--- Start Excerpted records ---

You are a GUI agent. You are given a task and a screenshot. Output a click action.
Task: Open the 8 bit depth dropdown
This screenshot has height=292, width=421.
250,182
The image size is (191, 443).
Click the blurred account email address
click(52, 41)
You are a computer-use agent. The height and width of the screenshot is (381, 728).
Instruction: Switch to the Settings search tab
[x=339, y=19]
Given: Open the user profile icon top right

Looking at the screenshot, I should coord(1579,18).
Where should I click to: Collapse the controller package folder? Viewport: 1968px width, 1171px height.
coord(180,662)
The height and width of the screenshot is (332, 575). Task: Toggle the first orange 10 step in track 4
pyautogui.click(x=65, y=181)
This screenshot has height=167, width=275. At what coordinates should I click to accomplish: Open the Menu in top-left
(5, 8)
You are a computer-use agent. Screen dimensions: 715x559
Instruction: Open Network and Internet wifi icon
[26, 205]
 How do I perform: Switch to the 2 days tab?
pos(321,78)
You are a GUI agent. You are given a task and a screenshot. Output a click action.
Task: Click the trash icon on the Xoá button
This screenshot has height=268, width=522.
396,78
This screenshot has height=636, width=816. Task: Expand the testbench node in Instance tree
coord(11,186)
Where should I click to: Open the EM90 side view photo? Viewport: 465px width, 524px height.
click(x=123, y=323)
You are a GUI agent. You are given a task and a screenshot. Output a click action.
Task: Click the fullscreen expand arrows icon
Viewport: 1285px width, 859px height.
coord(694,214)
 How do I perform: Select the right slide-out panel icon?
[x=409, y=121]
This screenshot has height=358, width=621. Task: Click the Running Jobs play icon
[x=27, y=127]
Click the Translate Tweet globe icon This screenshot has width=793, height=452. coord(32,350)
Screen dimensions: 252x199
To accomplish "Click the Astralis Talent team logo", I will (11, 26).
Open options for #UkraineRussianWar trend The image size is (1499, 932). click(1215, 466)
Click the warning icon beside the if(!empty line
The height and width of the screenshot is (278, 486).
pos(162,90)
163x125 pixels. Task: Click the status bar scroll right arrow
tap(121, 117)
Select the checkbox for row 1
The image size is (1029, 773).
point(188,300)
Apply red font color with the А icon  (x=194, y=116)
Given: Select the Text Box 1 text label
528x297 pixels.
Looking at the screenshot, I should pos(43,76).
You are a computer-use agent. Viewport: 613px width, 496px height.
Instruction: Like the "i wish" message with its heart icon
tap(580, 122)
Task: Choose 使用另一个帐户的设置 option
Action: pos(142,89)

--- End Excerpted records ---

- **Aim**: Reproduce the material verbatim, beginning at the line that contains "Click the Translate" and ending with the last line of the material.

- **Written response**:
Click the Translate Tweet globe icon This screenshot has width=793, height=452. coord(32,350)
Screen dimensions: 252x199
To accomplish "Click the Astralis Talent team logo", I will (11, 26).
Open options for #UkraineRussianWar trend The image size is (1499, 932). click(1215, 466)
Click the warning icon beside the if(!empty line
The height and width of the screenshot is (278, 486).
pos(162,90)
163x125 pixels. Task: Click the status bar scroll right arrow
tap(121, 117)
Select the checkbox for row 1
The image size is (1029, 773).
point(188,300)
Apply red font color with the А icon  (x=194, y=116)
Given: Select the Text Box 1 text label
528x297 pixels.
Looking at the screenshot, I should pos(43,76).
You are a computer-use agent. Viewport: 613px width, 496px height.
Instruction: Like the "i wish" message with its heart icon
tap(580, 122)
Task: Choose 使用另一个帐户的设置 option
Action: pos(142,89)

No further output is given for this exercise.